WHAT THE EXERCISE ASKS:
Repeat the full listing that follows, word for word.

GIVEN INFORMATION:
%%

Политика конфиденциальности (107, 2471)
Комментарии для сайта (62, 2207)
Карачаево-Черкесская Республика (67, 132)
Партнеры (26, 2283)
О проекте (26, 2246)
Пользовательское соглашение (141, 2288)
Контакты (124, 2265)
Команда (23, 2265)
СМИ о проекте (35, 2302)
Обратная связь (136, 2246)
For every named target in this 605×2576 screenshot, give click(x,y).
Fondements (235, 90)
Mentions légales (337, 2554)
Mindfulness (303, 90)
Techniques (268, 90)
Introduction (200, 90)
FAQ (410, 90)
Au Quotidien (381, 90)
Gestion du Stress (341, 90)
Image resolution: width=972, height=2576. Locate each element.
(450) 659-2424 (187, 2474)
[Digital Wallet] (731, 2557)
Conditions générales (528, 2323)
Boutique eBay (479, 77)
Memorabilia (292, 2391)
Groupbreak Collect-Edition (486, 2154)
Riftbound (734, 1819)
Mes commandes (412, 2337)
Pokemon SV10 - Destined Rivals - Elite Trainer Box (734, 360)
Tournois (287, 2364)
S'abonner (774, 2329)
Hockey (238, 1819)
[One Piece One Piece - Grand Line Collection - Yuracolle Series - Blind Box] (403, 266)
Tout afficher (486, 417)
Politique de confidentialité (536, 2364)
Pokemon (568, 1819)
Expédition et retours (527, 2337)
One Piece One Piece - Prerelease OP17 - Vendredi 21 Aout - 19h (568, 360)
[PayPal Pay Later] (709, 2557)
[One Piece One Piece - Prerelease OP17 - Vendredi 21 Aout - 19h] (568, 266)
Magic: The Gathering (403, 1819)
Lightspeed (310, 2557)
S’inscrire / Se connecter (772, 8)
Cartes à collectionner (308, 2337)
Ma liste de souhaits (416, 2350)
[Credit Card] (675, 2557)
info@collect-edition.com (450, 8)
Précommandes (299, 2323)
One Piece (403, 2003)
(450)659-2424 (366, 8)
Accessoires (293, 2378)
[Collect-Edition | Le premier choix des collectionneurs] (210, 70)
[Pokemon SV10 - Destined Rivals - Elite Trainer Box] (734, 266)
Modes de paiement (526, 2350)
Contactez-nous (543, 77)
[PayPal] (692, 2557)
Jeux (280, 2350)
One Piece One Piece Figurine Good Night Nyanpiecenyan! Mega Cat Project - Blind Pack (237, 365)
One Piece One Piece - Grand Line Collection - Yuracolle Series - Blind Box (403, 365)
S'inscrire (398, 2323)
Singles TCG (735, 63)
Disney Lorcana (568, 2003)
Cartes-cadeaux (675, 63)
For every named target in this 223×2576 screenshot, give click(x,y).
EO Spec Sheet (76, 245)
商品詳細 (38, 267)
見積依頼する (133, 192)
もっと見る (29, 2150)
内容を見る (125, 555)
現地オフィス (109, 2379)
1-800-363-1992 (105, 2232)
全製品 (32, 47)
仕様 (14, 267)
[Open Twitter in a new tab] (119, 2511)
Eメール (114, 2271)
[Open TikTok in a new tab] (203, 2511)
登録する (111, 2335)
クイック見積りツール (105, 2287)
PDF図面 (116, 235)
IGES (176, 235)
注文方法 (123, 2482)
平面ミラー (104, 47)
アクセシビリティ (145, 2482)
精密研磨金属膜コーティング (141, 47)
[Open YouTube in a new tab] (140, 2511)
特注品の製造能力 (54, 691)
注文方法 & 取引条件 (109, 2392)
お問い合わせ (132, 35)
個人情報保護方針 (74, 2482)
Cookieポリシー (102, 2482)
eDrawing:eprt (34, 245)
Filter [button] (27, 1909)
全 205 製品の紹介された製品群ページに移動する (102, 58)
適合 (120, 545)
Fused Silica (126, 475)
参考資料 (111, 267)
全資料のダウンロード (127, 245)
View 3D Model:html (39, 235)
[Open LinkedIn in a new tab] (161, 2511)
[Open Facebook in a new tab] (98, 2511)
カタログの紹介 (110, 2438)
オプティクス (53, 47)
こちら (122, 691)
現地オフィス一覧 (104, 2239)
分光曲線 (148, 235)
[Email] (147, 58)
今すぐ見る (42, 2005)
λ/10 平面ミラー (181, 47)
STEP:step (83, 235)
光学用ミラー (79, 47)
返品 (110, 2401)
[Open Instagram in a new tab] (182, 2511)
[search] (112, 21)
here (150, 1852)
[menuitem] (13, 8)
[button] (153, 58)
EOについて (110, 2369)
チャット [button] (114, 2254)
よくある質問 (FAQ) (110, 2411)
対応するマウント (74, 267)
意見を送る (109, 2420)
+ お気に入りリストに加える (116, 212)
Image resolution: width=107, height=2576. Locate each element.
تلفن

%%

ANSWER SPACE:
Политика конфиденциальности (107, 2471)
Комментарии для сайта (62, 2207)
Карачаево-Черкесская Республика (67, 132)
Партнеры (26, 2283)
О проекте (26, 2246)
Пользовательское соглашение (141, 2288)
Контакты (124, 2265)
Команда (23, 2265)
СМИ о проекте (35, 2302)
Обратная связь (136, 2246)
For every named target in this 605×2576 screenshot, give click(x,y).
Fondements (235, 90)
Mentions légales (337, 2554)
Mindfulness (303, 90)
Techniques (268, 90)
Introduction (200, 90)
FAQ (410, 90)
Au Quotidien (381, 90)
Gestion du Stress (341, 90)
Image resolution: width=972, height=2576. Locate each element.
(450) 659-2424 (187, 2474)
[Digital Wallet] (731, 2557)
Conditions générales (528, 2323)
Boutique eBay (479, 77)
Memorabilia (292, 2391)
Groupbreak Collect-Edition (486, 2154)
Riftbound (734, 1819)
Mes commandes (412, 2337)
Pokemon SV10 - Destined Rivals - Elite Trainer Box (734, 360)
Tournois (287, 2364)
S'abonner (774, 2329)
Hockey (238, 1819)
[One Piece One Piece - Grand Line Collection - Yuracolle Series - Blind Box] (403, 266)
Tout afficher (486, 417)
Politique de confidentialité (536, 2364)
Pokemon (568, 1819)
Expédition et retours (527, 2337)
One Piece One Piece - Prerelease OP17 - Vendredi 21 Aout - 19h (568, 360)
[PayPal Pay Later] (709, 2557)
[One Piece One Piece - Prerelease OP17 - Vendredi 21 Aout - 19h] (568, 266)
Magic: The Gathering (403, 1819)
Lightspeed (310, 2557)
S’inscrire / Se connecter (772, 8)
Cartes à collectionner (308, 2337)
Ma liste de souhaits (416, 2350)
[Credit Card] (675, 2557)
info@collect-edition.com (450, 8)
Précommandes (299, 2323)
One Piece (403, 2003)
(450)659-2424 (366, 8)
Accessoires (293, 2378)
[Collect-Edition | Le premier choix des collectionneurs] (210, 70)
[Pokemon SV10 - Destined Rivals - Elite Trainer Box] (734, 266)
Modes de paiement (526, 2350)
Contactez-nous (543, 77)
[PayPal] (692, 2557)
Jeux (280, 2350)
One Piece One Piece Figurine Good Night Nyanpiecenyan! Mega Cat Project - Blind Pack (237, 365)
One Piece One Piece - Grand Line Collection - Yuracolle Series - Blind Box (403, 365)
S'inscrire (398, 2323)
Singles TCG (735, 63)
Disney Lorcana (568, 2003)
Cartes-cadeaux (675, 63)
For every named target in this 223×2576 screenshot, give click(x,y).
EO Spec Sheet (76, 245)
商品詳細 (38, 267)
見積依頼する (133, 192)
もっと見る (29, 2150)
内容を見る (125, 555)
現地オフィス (109, 2379)
1-800-363-1992 (105, 2232)
全製品 (32, 47)
仕様 (14, 267)
[Open Twitter in a new tab] (119, 2511)
Eメール (114, 2271)
[Open TikTok in a new tab] (203, 2511)
登録する (111, 2335)
クイック見積りツール (105, 2287)
PDF図面 (116, 235)
IGES (176, 235)
注文方法 (123, 2482)
平面ミラー (104, 47)
アクセシビリティ (145, 2482)
精密研磨金属膜コーティング (141, 47)
[Open YouTube in a new tab] (140, 2511)
特注品の製造能力 (54, 691)
注文方法 & 取引条件 (109, 2392)
お問い合わせ (132, 35)
個人情報保護方針 (74, 2482)
Cookieポリシー (102, 2482)
eDrawing:eprt (34, 245)
Filter [button] (27, 1909)
全 205 製品の紹介された製品群ページに移動する (102, 58)
適合 (120, 545)
Fused Silica (126, 475)
参考資料 (111, 267)
全資料のダウンロード (127, 245)
View 3D Model:html (39, 235)
[Open LinkedIn in a new tab] (161, 2511)
[Open Facebook in a new tab] (98, 2511)
カタログの紹介 (110, 2438)
オプティクス (53, 47)
こちら (122, 691)
現地オフィス一覧 (104, 2239)
分光曲線 (148, 235)
[Email] (147, 58)
今すぐ見る (42, 2005)
λ/10 平面ミラー (181, 47)
STEP:step (83, 235)
光学用ミラー (79, 47)
返品 (110, 2401)
[Open Instagram in a new tab] (182, 2511)
[search] (112, 21)
here (150, 1852)
[menuitem] (13, 8)
[button] (153, 58)
EOについて (110, 2369)
チャット [button] (114, 2254)
よくある質問 (FAQ) (110, 2411)
対応するマウント (74, 267)
意見を送る (109, 2420)
+ お気に入りリストに加える (116, 212)
Image resolution: width=107, height=2576. Locate each element.
تلفن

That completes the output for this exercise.